— Мне страшно, — выпалила Джасмин.
— Страшно?
Она кивнула.
— Они такие большие и...
К ее удивлению, Тарик подошел к ней и мягко обнял.
— Не волнуйся, Мина, я буду приглядывать за тобой.
— Обещаешь? — Ее голос дрожал. — Придется сидеть так высоко, а я не переношу высоты.
— Смелее. Мина. — Он тронул большим пальцем ее дрожащую нижнюю губу. — Машина еще здесь; ты можешь вернуться домой.
Джасмин вскинула голову.
— Ты больше не хочешь, чтобы я ехала с тобой?
— Я не хочу, чтобы тебе было плохо.
Джасмин закусила губу.
— А скоро мы вернемся?
— Путь до Зейны занимает три дня. Если учесть обратный путь и время, которое придется провести там, то дома мы будем недели через полторы.
Полторы недели! Она не перенесет такой долгой разлуки!
— Я поеду. Можно мне сесть с тобой?
Он кивнул, и его ласковый поцелуй в губы означал одобрение ее выбора.
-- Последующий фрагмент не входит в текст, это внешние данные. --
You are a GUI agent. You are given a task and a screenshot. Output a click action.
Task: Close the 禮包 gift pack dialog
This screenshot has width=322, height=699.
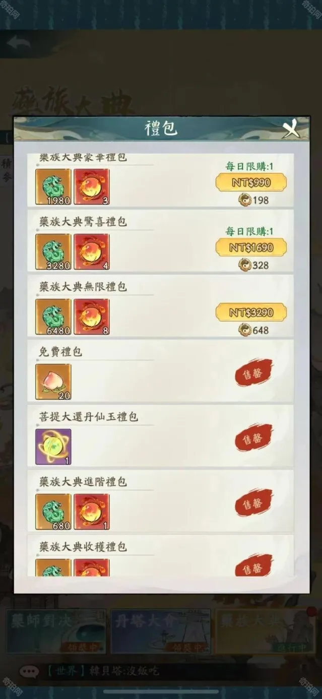[x=291, y=130]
— Ты можешь уткнуться мне в грудь и закрыть глаза. Как будто легла в постель.
Джасмин вспыхнула. Да, она вправду любит спать, положив голову ему на грудь.
— Спасибо тебе, Тарик.
— Пожалуйста, жена. Идем. Нам пора.
Когда Тарик помогал ей взобраться на спину горбатого зверя, Джасмин подумала о том, что временами ее муж бывает самым заботливым мужчиной на свете.
Он оказался за ее спиной раньше, чем она успела испугаться. Оба они для путешествия надели просторные блузы и широкие шаровары; головы и шеи тоже были надежно прикрыты от палящего солнца.
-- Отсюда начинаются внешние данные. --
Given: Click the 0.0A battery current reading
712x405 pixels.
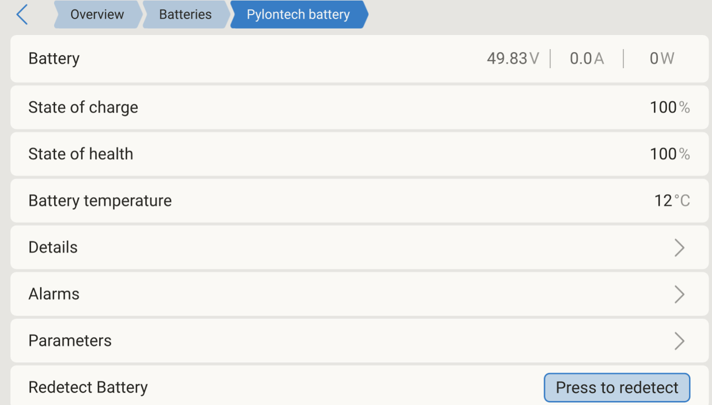Looking at the screenshot, I should (x=587, y=59).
Когда верблюд сделал первый шаг, внутри у Джасмин что-то неприятно перевернулось, но она мужественно смотрела вперед, твердо решив побороть страх. Бесконечная пустыня, как ни странно, радовала глаз и приносила покой. Расширенными глазами Джасмин жадно всматривалась в пейзаж до самого привала. Мерное покачивание на спине верблюда несколько смущало ее, но она не чувствовала тошноты, если только не смотрела на землю прямо под собой. А если быть честной до конца, то сильные руки мужа, держащие ее за талию, придавали ей уверенности в себе.
Но даже Тарик не мог избавить ее от боли в седалище. Когда они стали устраиваться на ночлег, она отошла подальше и встала в тени небольшого дерева, потирая зудящие ягодицы.
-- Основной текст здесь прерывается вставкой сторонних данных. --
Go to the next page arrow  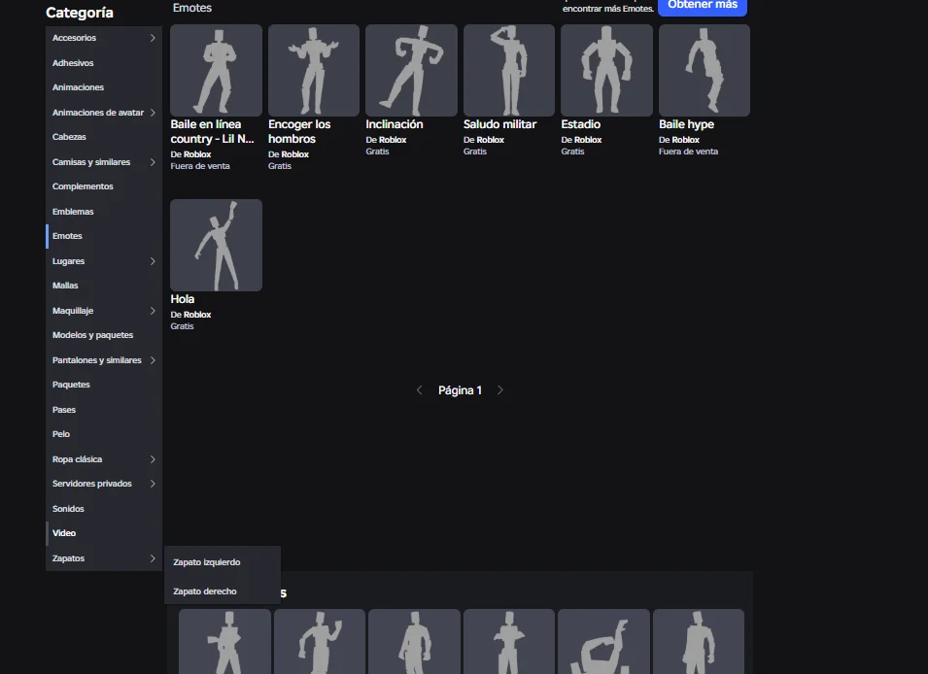coord(500,390)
Услышав горловой смех Тарика, она резко обернулась; щеки ее пылали. Тарик стоял за нею, скрестив на груди руки. Она отвернулась.
— Не сердись, Мина. Просто я беспокоился, отчего ты не возвращаешься.
К ее изумлению, он принялся осторожно массировать ей больное место. Джасмин застонала; она чувствовала такое облегчение, что ей было не до смущения. Руки Тарика творили чудо, и вскоре она поймала себя на мысли, что готова предложить ему заняться любовью. Она слегка толкнула его в грудь и отошла на нетвердых ногах.
— Давай... давай лучше вернемся, а иначе пропустим ужин.
Вздох разочарования был отчетливо слышен в тишине.
— Ты права, Мина. Пойдем. — Когда они подходили к стоянке, он наклонился к ее уху и негромко сказал: — Обещаю, моя Джасмин, что ночью еще помассирую тебя. Не так уж тебя измучила эта поездка, чтобы я не мог прокатиться на тебе еще раз.
Жаркая волна накрыла ее.
Поджидавшие их в лагере мужчины бросили на нее взгляд и понимающе улыбнулись. Не обращая на них внимания, Джасмин опустилась рядом с Тариком. А он сел слева от нее и чуть подался вперед, оберегая ее от нескромных взглядов. Джасмин захотелось улыбнуться над его повадками собственника, но она не стала его дразнить.
И дело не только в том, что Тарик является шейхом в восточном княжестве, где мужчины смотрят на женщин как на собственность, даже если холят их и лелеют. Это — он. Скрытный человек, который всегда является людям в маске. Его гордость — неотъемлемая часть его закрытой натуры.
Он доступен для своих людей, добр к ним, но держится на расстоянии, как и подобает его аристократическому статусу. В Новой Зеландии он буквально заморозил родственников Джасмин, хотя ничем не обнаруживал своего совершенного презрения к их хитростям и уловкам. А вот Джасмин он согревал, веселил, поддразнивал. А главное — любил.
Четыре года спустя ей стало ясно, что человека, скрытого под маской, видела только она одна. Он доверял ей. Даже сейчас с ней он иногда бывает самим собой — в тех случаях, когда вроде бы забывает о прошлом. А в другие моменты он и перед ней носит маску — маску мужчины, который «владеет» ею. Это — всего лишь маска, говорила она себе. А под ней живет ее Тарик.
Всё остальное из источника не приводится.